- **TASK TO CARRY OUT**:
The expected answer is the set of lines in the data below between the line holding "Screen dimensions: 720x508" and the line holding "Instruction: Click the", inclusive, written out exactly.

(Stored dataset items)
========================================================================

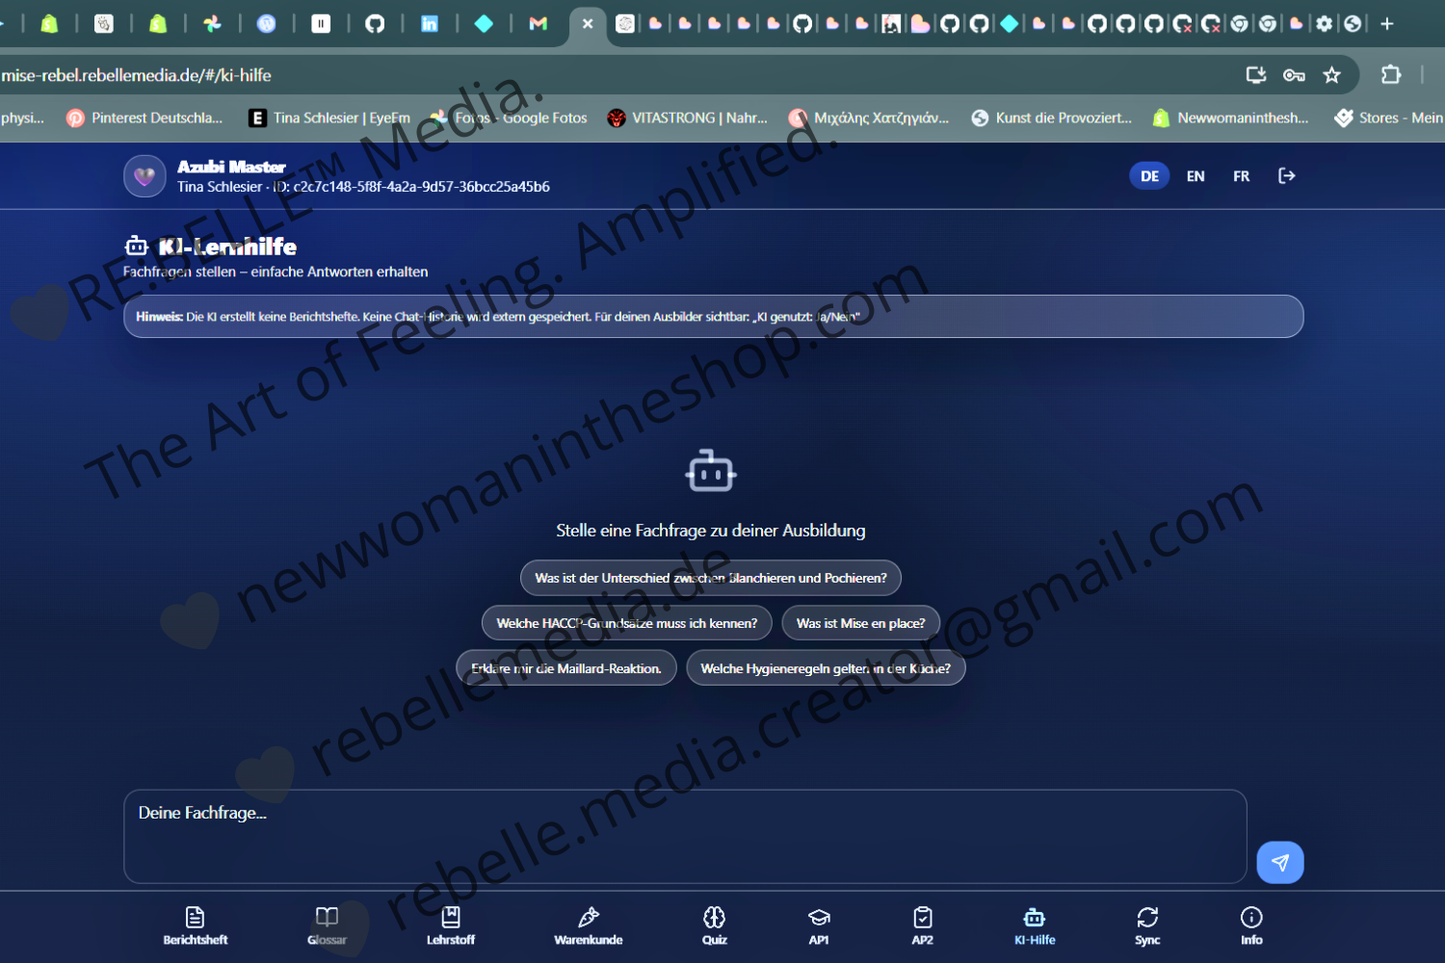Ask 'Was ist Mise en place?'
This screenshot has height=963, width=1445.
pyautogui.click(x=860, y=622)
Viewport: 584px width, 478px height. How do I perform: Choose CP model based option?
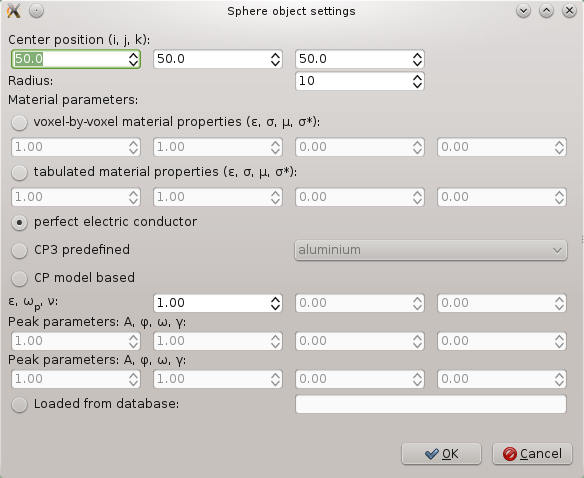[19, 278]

========================================================================

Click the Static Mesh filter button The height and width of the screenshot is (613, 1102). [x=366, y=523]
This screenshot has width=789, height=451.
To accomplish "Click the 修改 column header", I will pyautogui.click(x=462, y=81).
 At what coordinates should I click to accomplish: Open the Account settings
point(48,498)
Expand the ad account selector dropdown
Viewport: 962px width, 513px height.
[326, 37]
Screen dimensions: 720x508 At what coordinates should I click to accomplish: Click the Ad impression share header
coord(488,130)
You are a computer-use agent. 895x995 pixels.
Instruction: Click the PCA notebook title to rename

========================================================================

- **EXPECTED ANSWER**:
Screen dimensions: 720x508 At what coordinates should I click to accomplish: Click the Ad impression share header
coord(488,130)
You are a computer-use agent. 895x995 pixels.
Instruction: Click the PCA notebook title to rename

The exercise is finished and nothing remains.